ITF3756 enhances the APCs phenotype of immature and mature dendritic cells supporting allogenic T cells proliferation. Human monocytes were treated with ITF3756 (1μM and 0,5μM) and stimulated with GMCSF/IL-4 for 5 days. After incubation, iDC were collected and assessed by flow cytometer and by qPCR. (A) Percentage of CD86 positive cells and CD86 GMFI. (B) Percentage of PD-L1 positive cells and PD-L1 GMFI. (C, D) Differentiated immature dendritic cells were treated with ITF3756 (1μM and 0,5μM) and stimulated with LPS (1μg/ml) for 18h.
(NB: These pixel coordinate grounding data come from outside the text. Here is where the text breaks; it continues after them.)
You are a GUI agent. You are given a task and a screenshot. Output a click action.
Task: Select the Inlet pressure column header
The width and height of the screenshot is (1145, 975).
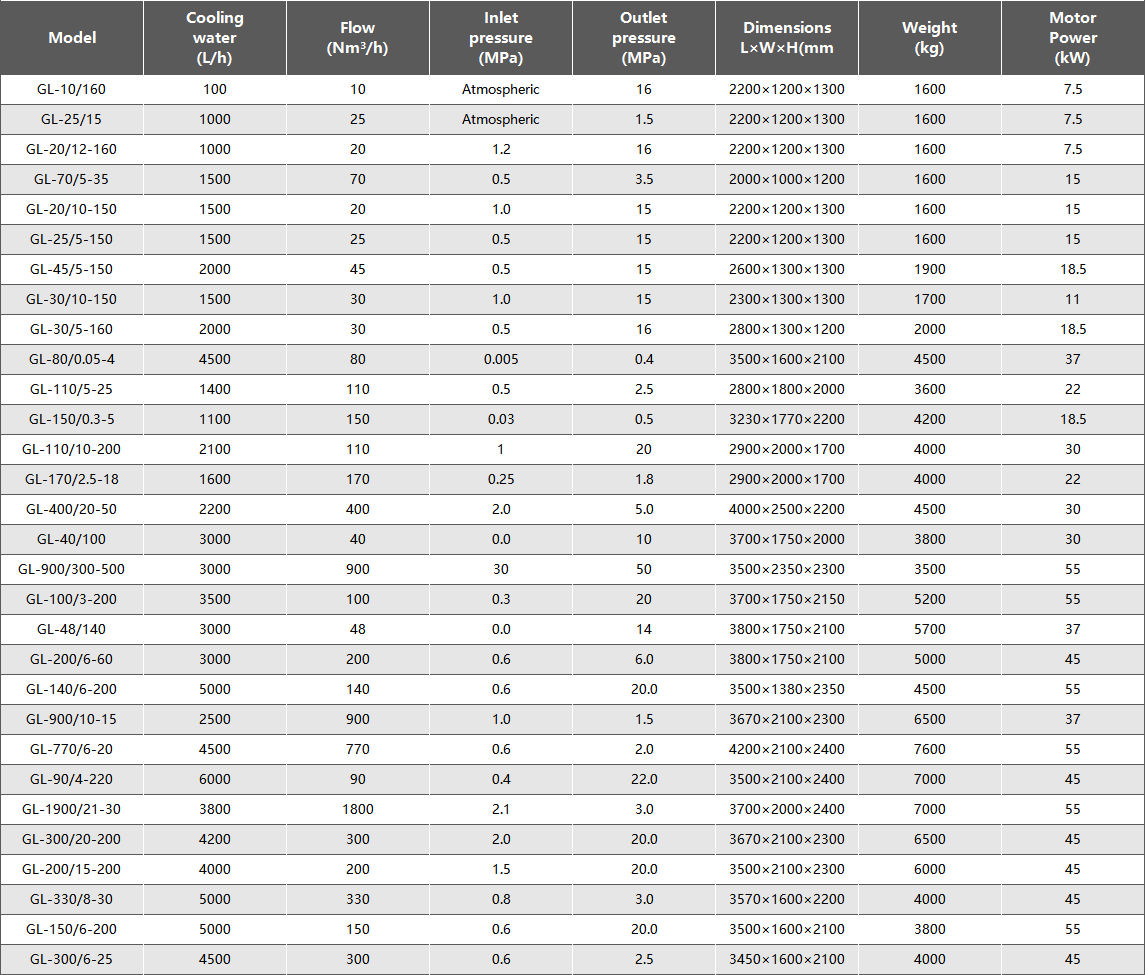501,38
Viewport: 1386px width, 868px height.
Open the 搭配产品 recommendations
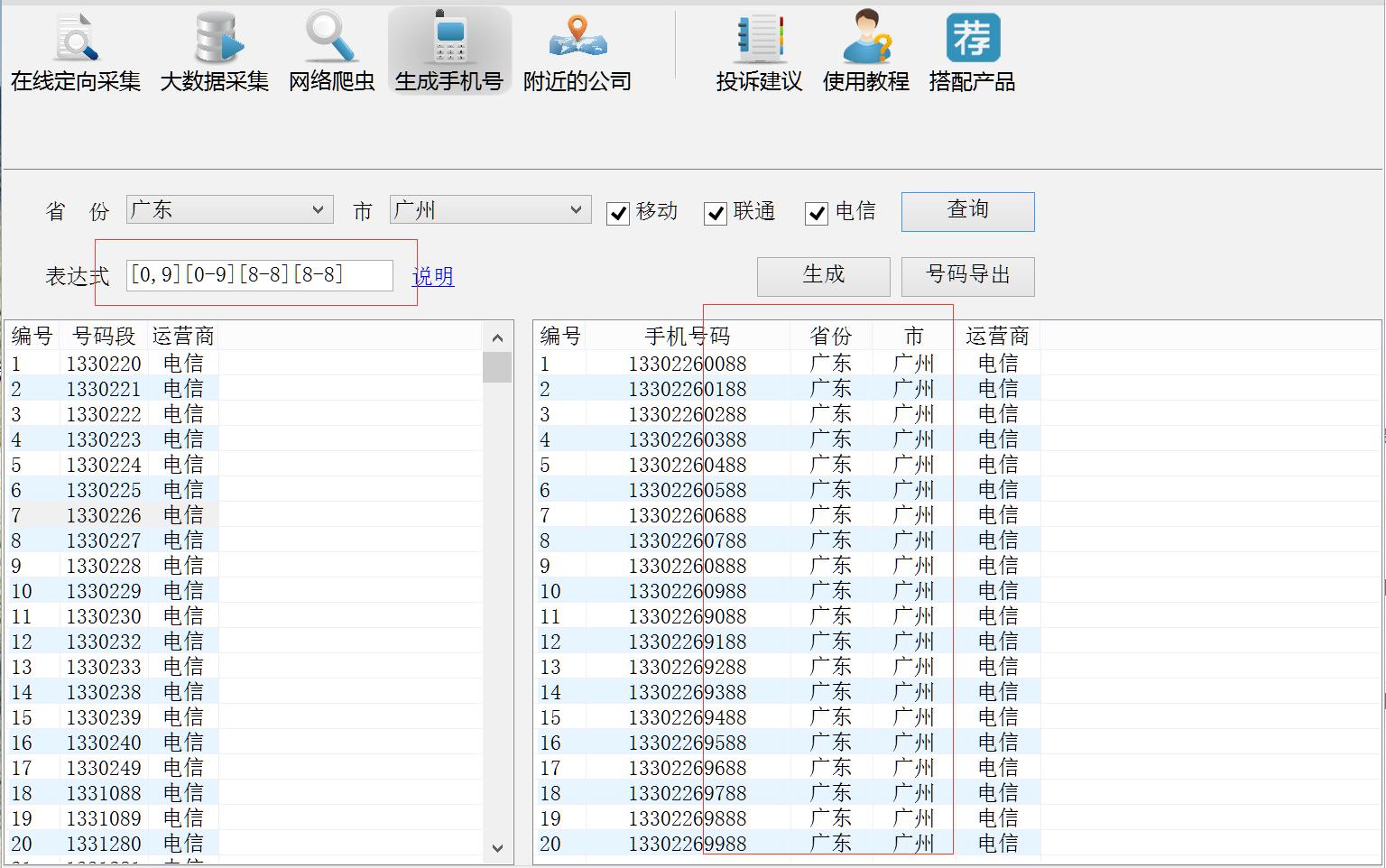pyautogui.click(x=973, y=50)
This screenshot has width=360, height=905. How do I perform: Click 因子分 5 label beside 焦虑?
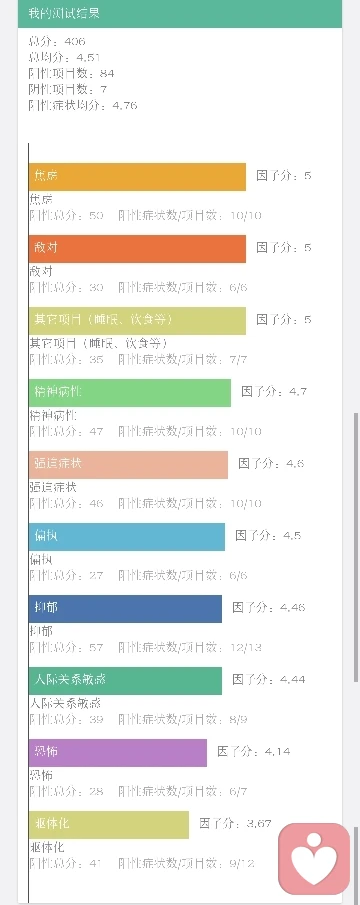tap(283, 175)
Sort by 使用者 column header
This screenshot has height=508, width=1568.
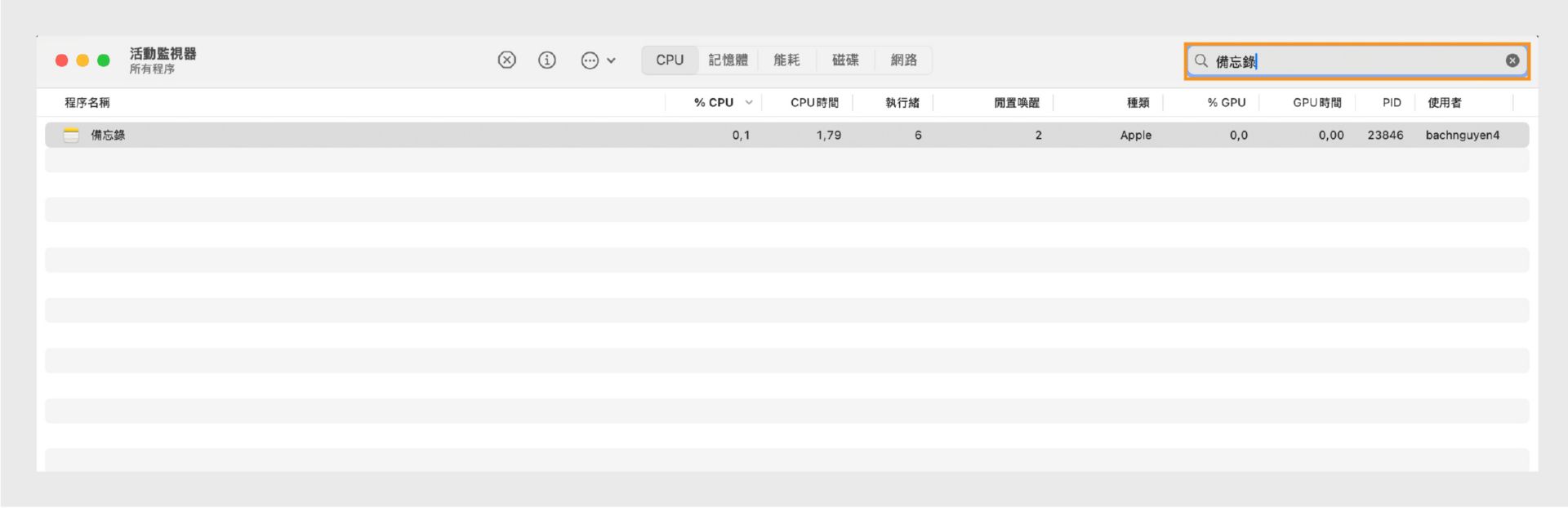[1445, 103]
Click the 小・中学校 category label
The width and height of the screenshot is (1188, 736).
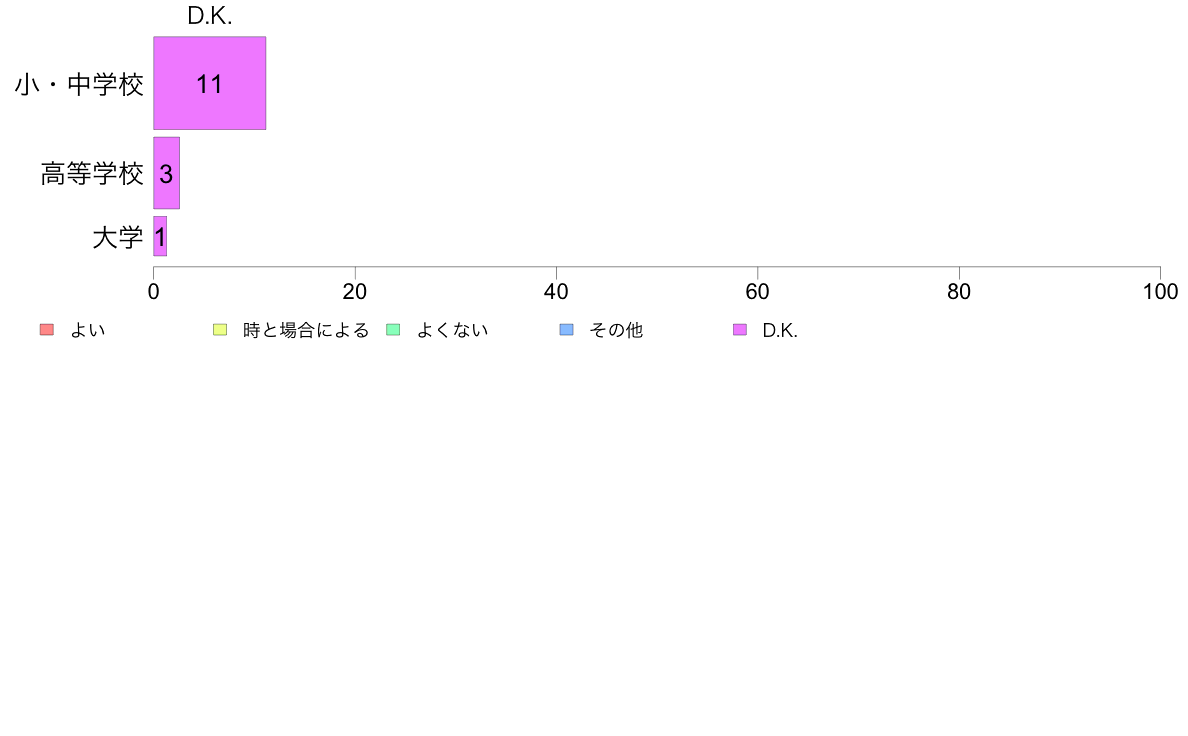click(x=79, y=84)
After incubation mDC cells were collected and evaluated by flow cytometry. (C) Expression of CD86 in mDC reported as the GMFI. (D) Expression of PD-L1 in mDC reported as the GMFI. (E) Immature dendritic cells, differentiated in the presence of ITF3756 (1μM), were collected and mRNA extracted for CD86 and PD-L1 gene expression analysis by qPCR. Values on the graphs (A–E) represent the mean of 2 separate experiments carried out on at least 3 different donors. (F) Dendritic cells differentiated in the presence of ITF3756 1μM for 5 days, were collected and co-cultured with CFSE-labelled T cells (DC/T cells ratio 1:10) for 5 days. Proliferation was measured by flow cytometry on day 5 as CFSE dilution. Values on the graph represent the mean of 2 different donors (n=2).

Figure 10

ITF3756 is effective in a colon carcinoma model in vivo. (A) Tumor weight in animals treated with ITF3756 25mg/kg BID and TID. (B) Tumor weight in animals treated with ITF3756 50mg/kg QD, BID and TID. Data are reported as mean ± SEM. Statistical analysis was carried out by two-way ANOVA followed by Tukey’s multiple comparisons test. *p<0,05, **p<0,001, ***p<0,0005, ****p<0,0001.